Tesla might not want to go to China for the intelectual property reasons - even if they do have all their patents out there. But I'd think they'd want to be where the raw materials are - and cheap labout, cheap site (with $1bn tax breaks).
If there will never be more than 500k demand for cars a year (supposed capacity when in it's previous guise) then no point building more car factories.
 
PS. why are people calling this the biggest factory in the World? I thought the Boeing one was bigger?

The largest building in the world (by footprint on the ground) is the Aalsmeer Flower Auction Building in the Netherlands at 5.6 M sq ft, follwed closely by Tesla's Fremont factory at 5.5 M sq ft, which is followed by the soon-to-be-completed Tesla Gigafactory at 5.0 M sq ft, which, finally, is followed by Boeing's factory in Everett at 4.3 M sq ft. The Boeing factory is, however, the largest building by usable space. So the takeaway here is that Tesla will soon own the second and third largest buildings in the world (by footprint)!

List of largest buildings in the world - Wikipedia, the free encyclopedia
 
I thought GF was two 5 M Sq ft floors.

It does, why do you ask?

Maybe you misunderstood that he was talking about square feet of land and thus only discussed the size of the first floor. It would be 10 M sq ft with both floors, but it's still 5 M sq ft of land occupied.

And the Boeing Everett Factory? It's taller than 2 floors so has more cubic feet of usable space. It's something on the order of 5 stories tall or so. Yet it takes up only 4.3 M sq ft of land.
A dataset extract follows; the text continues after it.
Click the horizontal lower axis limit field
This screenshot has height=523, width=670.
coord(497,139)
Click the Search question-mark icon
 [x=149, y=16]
I120719_172901_1584346-1.jpg
 
Whoa! They removed two lines of columns in this May image. Don't believe me? Look back to the last images showing the whole site in April, note that a fifth section had the mentioned columns. I wonder if this is related to the modifications.
You're totally right, pmadflyer! I'm surprised more people aren't talking about this. I photoshopped a comparison of the Gigafactory using images from February 28 (airplane shot) and May 17, 2015 (4k drone video). You can clearly see that since February, all of section 5 has been completely removed. Why would Tesla do this? Were they short on supplies and needed to focus on completing sections 1-4? Was it due to a design change? Thoughts?